Directions for this task:
From the data, return each line holding the word "Iran".

START Data for this task

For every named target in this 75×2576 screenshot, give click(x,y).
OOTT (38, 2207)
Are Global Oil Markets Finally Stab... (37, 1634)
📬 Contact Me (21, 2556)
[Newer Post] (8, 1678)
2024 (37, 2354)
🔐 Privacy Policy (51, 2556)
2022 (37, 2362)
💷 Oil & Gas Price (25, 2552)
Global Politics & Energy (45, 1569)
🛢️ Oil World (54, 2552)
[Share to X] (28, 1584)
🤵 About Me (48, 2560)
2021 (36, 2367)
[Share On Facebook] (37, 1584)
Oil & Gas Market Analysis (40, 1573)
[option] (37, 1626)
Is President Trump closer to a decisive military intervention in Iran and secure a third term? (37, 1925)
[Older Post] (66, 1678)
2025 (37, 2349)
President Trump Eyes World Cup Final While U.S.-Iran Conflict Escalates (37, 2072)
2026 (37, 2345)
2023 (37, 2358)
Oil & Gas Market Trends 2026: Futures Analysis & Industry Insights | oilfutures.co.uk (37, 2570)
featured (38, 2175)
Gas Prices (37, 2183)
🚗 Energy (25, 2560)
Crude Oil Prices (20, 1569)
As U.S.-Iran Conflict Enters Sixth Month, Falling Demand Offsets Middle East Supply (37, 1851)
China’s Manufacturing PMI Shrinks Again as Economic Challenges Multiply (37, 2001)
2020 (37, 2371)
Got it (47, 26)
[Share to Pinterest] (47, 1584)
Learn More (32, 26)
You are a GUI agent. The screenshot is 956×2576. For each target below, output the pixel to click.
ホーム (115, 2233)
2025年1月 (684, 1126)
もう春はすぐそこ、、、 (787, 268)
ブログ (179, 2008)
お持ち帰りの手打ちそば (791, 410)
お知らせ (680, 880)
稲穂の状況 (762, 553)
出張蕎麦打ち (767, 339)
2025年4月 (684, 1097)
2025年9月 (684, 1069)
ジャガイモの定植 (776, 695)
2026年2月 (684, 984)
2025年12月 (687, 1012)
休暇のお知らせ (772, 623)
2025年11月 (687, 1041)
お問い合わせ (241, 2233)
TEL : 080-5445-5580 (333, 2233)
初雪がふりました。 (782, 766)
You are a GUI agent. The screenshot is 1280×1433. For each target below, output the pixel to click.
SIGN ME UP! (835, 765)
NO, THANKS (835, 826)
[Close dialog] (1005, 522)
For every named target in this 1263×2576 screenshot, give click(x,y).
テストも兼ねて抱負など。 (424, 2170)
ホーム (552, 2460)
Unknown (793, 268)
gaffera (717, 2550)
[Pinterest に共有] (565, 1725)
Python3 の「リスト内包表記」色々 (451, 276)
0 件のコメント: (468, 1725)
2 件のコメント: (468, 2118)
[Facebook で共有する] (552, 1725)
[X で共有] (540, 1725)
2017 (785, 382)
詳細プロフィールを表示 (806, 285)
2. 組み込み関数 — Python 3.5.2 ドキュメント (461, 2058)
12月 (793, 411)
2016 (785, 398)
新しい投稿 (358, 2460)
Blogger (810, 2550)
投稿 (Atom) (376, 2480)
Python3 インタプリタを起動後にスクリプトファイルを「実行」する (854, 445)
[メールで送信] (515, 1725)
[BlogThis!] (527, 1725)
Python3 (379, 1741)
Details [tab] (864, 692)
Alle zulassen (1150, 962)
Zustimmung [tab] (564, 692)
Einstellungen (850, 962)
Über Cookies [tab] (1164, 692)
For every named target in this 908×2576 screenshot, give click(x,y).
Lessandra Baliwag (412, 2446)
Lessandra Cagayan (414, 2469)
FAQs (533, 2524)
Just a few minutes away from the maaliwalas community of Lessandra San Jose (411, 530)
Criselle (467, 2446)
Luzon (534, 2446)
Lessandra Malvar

END Data for this task

Answer for this exercise:
Is President Trump closer to a decisive military intervention in Iran and secure a third term? (37, 1925)
President Trump Eyes World Cup Final While U.S.-Iran Conflict Escalates (37, 2072)
As U.S.-Iran Conflict Enters Sixth Month, Falling Demand Offsets Middle East Supply (37, 1851)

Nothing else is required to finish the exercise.